The key issue at the March 19 Charleston City Council meeting focused on the Club Havana cigar bar.
City Council has deliberated on the issue for a number of meetings. The topic of the most recent meeting was another amendment to the city’s no-smoking ordinance that would have allowed the cigar bar to move to new premises.
Council member James Lewis Jr. moved for acceptance and was immediately seconded by council member William Moody Jr.
But when a vote was taken, the motion failed, 7-5. Mayor Joe Riley was among those who supported the motion.
There was no discussion of the proposed amendment. Maybe council members thought that the issue has been discussed to death at previous meetings. But some members of the public again turned up to speak against the amendment.
There were the predictable comments about the ill effects of smoking and the intent of the original city ordinance.

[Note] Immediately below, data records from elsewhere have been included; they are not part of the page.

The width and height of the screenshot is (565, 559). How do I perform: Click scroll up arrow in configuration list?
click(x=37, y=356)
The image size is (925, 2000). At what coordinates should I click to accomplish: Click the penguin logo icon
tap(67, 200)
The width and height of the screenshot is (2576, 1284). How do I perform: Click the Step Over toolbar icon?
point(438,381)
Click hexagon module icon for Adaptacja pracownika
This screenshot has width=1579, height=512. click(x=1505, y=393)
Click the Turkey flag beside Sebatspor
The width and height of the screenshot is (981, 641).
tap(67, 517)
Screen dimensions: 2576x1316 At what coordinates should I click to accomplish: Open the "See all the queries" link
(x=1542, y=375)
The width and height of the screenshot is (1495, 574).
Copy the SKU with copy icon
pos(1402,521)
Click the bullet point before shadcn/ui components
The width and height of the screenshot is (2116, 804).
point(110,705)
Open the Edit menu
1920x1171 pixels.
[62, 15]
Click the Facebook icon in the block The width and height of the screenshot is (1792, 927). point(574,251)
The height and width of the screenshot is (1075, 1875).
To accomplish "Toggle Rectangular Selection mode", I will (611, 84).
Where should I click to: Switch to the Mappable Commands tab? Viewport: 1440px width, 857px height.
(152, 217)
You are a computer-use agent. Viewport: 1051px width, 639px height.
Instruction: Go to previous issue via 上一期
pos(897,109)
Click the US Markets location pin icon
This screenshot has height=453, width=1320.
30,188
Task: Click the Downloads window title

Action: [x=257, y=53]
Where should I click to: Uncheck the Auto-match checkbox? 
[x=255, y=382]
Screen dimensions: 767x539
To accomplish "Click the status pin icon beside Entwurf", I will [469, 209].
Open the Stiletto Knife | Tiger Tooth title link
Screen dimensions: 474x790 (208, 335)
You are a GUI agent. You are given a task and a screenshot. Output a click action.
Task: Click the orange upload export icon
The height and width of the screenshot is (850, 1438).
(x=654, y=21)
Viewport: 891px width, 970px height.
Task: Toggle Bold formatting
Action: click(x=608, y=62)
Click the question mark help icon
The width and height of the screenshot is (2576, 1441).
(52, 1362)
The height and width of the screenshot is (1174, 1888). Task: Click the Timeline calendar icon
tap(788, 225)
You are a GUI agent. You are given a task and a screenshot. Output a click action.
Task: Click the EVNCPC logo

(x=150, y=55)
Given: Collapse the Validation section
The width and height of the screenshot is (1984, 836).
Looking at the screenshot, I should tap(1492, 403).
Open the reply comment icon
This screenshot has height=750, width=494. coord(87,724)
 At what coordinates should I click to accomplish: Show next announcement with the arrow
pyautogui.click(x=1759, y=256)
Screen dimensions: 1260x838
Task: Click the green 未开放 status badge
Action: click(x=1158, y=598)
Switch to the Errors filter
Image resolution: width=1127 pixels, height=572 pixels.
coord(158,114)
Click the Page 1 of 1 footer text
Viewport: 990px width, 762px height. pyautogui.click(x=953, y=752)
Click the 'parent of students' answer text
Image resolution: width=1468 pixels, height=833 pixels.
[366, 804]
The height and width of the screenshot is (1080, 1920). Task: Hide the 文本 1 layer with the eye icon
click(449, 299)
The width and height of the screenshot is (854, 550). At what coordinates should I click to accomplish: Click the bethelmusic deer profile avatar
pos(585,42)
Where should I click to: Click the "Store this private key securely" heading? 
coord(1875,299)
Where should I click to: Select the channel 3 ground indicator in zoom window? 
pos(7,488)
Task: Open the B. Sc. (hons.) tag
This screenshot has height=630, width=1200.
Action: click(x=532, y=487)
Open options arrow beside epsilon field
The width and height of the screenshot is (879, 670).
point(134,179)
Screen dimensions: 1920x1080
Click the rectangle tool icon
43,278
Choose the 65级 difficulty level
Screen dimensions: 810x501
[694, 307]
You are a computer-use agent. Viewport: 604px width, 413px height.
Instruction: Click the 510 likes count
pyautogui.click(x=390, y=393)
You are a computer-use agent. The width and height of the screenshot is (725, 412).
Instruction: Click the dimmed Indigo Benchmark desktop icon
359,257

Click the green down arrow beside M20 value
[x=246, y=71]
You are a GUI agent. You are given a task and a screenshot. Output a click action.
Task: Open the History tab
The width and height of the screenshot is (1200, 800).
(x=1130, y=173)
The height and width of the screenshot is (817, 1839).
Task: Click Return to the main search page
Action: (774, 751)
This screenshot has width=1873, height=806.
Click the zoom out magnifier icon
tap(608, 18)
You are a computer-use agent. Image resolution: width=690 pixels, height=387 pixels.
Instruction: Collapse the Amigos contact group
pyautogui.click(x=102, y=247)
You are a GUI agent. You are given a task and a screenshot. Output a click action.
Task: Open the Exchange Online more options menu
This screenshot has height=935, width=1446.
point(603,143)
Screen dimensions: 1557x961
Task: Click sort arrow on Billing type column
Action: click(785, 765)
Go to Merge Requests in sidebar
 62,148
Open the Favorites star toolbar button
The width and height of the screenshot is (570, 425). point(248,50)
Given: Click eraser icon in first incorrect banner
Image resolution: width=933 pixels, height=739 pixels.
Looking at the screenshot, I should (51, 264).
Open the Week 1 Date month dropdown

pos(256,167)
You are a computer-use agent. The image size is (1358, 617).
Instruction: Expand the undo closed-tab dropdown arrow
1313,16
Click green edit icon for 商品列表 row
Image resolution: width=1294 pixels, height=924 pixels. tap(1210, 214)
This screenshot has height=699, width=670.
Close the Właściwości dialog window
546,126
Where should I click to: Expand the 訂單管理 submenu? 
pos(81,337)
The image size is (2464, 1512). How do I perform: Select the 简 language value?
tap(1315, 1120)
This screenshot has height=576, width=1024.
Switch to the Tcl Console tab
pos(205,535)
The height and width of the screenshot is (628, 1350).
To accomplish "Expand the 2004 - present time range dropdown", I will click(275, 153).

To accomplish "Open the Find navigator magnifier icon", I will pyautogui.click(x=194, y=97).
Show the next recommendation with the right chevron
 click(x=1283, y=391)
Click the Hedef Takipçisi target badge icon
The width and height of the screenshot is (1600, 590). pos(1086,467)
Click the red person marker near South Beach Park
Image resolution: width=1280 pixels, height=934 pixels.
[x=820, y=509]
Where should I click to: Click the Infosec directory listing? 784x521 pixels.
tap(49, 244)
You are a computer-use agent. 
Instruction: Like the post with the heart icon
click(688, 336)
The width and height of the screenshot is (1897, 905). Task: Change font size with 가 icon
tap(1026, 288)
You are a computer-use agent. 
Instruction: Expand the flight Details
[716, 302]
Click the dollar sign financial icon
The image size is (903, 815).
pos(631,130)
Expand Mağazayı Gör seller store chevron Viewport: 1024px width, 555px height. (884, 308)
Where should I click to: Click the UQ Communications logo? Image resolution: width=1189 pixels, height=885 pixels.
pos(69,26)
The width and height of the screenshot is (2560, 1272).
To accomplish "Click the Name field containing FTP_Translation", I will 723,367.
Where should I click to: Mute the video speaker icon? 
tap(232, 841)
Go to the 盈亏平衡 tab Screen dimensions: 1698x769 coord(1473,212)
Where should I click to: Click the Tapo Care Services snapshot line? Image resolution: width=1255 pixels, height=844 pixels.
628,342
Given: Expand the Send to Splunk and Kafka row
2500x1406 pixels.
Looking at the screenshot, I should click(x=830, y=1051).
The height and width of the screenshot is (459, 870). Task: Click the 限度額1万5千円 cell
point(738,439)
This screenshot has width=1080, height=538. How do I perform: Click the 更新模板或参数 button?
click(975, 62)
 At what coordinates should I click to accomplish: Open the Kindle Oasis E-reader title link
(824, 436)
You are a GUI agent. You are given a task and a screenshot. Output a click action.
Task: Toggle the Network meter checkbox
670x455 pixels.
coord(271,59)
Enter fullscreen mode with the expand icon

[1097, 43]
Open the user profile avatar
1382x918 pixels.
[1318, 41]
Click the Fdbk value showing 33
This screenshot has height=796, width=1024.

One speaker noted that Club Havana had been allowed to survive because it was locked into a long-term lease with its landlord and a closure at that time would have imposed a heavy financial burden on the owner. There should be no rewriting of the ordinance to compensate the cigar bar for the loss of its lease, it was argued.
The speaker also referred to convoluted language that had been constructed in the amendment to allow the cigar bar to move to a new site.
The language of the proposed amendment indeed was convoluted. The final paragraph seems to have been written to apply to all cigar bars similar to Club Havana, yet there was only one cigar bar in existence – Club Havana.
The owner of Club Havana noted in the citizens’ participation portion of the meeting that he had been served an eviction notice. It made no difference to the majority of council members. The original ordinance stood without an amendment.
Club Havana, legally, has no place to go in Charleston in its existing form.